以上のように、γ-サブユニットは細胞質内でチオエーテル架橋構造が形成された後、恐らくα-サブユニットに結合してペリプラズムへと輸送されると考えている。一方、α-サブユニットとβ-サブユニットは異なるタイプのシグナルペプチドを有しており、それぞれ別々に細胞質からペリプラズムに移行すると考えられる。また、α-サブユニットに結合している2分子のヘムはペリプラズム内でα-サブユニットに挿入されると考えられ、ペリプラズム内でのCTQ生成を含め、酵素活性を示す成熟型QHNDHの全体構造形成は極めて複雑な機構で進行すると推定される (図3)。今後、γ-サブユニットの内部に仕掛けられたCTQとチオエーテル架橋構造という「からくり」がどのようにして作られるのか、QHNDH酵素タンパク質複合体の形成機構とあわせて、より詳細に解明してゆきたいと考えている。
図3 QHNDH構造形成機構の仮説
文献
1) 谷澤克行: 蛋白質核酸酵素, 44, 1947 (1999).
2) 岡島俊英、谷澤克行: 蛋白質核酸酵素, 48, 740 (2003).
3) 谷澤克行: ビタミン, 77, 275 (2003).
4) Vandenberghe, I., Kim, J. K., Devreese, B., Hacisalihoglu, A., Iwabuki, H., Okajima, T., Kuroda, S., Adachi, O., Jongejan, J. A., Duine, J. A., Tanizawa, K., Van Beeumen, J.: J. Biol. Chem., 276, 42923 (2001).

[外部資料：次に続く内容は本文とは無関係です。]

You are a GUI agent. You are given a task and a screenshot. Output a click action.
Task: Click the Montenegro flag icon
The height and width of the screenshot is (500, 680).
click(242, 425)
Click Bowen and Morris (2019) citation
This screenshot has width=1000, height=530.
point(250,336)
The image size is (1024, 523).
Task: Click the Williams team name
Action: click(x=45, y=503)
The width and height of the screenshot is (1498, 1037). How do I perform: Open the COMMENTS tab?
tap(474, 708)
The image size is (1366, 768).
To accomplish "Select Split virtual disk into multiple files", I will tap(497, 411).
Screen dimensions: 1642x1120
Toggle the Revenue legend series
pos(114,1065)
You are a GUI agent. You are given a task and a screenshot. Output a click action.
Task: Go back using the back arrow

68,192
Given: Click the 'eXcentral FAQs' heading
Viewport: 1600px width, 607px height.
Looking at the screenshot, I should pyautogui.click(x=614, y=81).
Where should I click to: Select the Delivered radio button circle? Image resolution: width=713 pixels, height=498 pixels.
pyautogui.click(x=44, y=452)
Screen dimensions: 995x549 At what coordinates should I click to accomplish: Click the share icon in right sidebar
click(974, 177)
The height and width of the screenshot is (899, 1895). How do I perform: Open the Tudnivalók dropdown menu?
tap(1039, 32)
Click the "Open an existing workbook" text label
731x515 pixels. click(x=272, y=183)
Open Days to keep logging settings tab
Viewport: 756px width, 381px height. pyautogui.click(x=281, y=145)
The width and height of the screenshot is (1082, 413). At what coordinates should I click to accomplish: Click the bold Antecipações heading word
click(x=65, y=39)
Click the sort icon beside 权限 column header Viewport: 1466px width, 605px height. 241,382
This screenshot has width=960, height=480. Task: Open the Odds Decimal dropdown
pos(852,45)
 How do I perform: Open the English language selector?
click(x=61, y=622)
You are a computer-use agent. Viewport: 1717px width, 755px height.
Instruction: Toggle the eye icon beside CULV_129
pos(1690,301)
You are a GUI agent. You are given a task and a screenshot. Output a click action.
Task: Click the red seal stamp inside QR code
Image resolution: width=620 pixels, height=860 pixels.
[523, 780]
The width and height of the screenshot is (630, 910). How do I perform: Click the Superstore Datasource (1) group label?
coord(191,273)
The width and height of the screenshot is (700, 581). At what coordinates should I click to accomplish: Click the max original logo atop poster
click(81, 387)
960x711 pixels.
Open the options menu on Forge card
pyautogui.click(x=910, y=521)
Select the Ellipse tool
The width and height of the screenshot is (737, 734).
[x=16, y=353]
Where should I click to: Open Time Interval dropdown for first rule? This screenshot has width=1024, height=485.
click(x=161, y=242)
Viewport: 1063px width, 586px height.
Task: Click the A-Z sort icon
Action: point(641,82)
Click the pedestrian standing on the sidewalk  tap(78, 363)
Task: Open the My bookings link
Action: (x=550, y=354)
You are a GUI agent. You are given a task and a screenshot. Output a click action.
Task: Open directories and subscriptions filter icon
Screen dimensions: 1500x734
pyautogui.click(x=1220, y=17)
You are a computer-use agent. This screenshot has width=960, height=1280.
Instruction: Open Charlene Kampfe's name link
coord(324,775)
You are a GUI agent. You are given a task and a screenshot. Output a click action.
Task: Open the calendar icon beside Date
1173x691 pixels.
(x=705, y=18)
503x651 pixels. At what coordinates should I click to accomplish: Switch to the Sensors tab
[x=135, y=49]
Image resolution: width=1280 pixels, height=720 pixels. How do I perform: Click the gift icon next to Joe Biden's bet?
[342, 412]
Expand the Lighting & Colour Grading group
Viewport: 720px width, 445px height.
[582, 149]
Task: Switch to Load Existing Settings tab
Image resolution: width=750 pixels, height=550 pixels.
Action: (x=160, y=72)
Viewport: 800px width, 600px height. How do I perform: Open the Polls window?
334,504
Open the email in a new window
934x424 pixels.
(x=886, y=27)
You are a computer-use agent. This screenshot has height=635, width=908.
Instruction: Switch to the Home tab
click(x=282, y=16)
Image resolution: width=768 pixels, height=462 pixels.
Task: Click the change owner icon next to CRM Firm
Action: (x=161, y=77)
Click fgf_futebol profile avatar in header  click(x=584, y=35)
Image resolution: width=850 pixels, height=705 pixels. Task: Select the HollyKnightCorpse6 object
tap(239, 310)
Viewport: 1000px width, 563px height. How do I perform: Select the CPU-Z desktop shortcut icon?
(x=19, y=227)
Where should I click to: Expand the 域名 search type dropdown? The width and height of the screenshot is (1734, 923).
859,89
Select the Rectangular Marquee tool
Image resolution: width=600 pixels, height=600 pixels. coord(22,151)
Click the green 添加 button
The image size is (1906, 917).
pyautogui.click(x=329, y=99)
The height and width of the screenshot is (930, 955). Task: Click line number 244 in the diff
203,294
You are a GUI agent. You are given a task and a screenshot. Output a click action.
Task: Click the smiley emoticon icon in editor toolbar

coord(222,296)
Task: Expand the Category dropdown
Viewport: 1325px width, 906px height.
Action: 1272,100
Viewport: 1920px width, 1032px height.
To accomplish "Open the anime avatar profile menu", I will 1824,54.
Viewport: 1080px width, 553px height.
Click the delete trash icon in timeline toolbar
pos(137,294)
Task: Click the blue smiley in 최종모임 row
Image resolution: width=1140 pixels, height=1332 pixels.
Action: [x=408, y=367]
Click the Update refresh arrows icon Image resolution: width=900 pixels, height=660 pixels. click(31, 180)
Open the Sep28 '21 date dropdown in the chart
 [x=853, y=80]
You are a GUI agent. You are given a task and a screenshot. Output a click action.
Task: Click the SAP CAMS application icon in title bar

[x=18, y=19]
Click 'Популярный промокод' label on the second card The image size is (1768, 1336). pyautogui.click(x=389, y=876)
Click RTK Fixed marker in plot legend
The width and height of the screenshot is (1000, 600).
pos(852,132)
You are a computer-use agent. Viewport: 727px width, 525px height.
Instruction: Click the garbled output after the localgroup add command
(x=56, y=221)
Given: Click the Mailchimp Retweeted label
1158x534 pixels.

5) Datta, S., Mori, Y., Takagi, K., Kawaguchi, K., Chen, Z. W., Okajima, T., Kuroda, S., Ikeda, T., Kano, K., Tanizawa, K., Mathews, F. S.: Proc. Natl. Acad. Sci. USA, 98, 14268 (2001).
6) Satoh, A., Kim, J. K., Miyahara, I., Devreese, B., Vandenberghe, I., Hacisalihoglu, A., Okajima, T., Kuroda, S., Adachi, O., Duine, J. A., Van Beeumen, J., Tanizawa, K., Hirotsu, K.: J. Biol. Chem., 277, 2830 (2002).
7) Sun, D., Ono, K., Okajima, T., Tanizawa, K., Uchida, M., Yamamoto, Y., Mathews, F. S., Davidson, V. L.: Biochemistry, 42, 10896 (2003).
8) Ono, K., Okajima, T., Tani, M., Kuroda, S., Sun, D., Davidson, V. L., Tanizawa, K.: J. Biol. Chem., 281, 13672 (2006).
9) Pearson, A. R., De la Mora-Rey, T., Graichen, M. E., Wang, Y., Jones, L. H., Marimanikkupam, S., Agger, S. A., Grimsrud, P. A., Davidson, V. L., Wilmot, C. M.: Biochemistry, 43, 5494 (2004).